▶ **To do**
Starting from the line that holds "Select Options from the settings menu", print each remaining line of the entries exactly, ending with the last.

▶ **Supplied material**

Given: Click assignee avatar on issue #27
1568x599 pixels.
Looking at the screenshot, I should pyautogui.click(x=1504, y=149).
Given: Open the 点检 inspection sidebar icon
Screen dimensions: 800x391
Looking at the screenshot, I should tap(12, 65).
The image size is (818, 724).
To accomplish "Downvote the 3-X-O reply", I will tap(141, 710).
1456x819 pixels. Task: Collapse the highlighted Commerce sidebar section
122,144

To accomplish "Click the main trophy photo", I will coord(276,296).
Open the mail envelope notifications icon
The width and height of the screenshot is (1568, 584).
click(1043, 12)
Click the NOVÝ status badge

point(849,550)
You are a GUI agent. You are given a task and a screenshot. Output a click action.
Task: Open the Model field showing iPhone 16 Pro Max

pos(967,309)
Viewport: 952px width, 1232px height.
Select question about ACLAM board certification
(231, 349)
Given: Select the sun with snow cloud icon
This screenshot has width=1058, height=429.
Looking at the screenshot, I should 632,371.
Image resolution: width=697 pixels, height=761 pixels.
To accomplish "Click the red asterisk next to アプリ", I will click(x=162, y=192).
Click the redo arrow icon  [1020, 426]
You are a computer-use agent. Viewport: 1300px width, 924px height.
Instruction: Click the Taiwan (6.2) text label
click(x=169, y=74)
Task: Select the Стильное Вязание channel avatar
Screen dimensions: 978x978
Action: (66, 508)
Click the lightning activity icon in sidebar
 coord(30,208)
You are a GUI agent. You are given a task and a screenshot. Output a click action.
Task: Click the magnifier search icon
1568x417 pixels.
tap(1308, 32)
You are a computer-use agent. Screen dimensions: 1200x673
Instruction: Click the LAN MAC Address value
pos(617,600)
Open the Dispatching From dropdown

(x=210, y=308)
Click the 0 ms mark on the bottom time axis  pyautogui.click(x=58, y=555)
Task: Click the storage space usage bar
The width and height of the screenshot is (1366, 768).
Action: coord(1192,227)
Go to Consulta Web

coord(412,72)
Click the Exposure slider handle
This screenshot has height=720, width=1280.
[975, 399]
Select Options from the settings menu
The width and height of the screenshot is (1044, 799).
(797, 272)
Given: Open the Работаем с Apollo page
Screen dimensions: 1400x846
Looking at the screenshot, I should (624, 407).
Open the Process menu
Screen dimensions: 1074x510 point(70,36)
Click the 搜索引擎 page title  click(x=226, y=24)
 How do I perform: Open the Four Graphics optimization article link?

▶ **Response to the task**
Select Options from the settings menu
The width and height of the screenshot is (1044, 799).
(797, 272)
Given: Open the Работаем с Apollo page
Screen dimensions: 1400x846
Looking at the screenshot, I should (624, 407).
Open the Process menu
Screen dimensions: 1074x510 point(70,36)
Click the 搜索引擎 page title  click(x=226, y=24)
 How do I perform: Open the Four Graphics optimization article link?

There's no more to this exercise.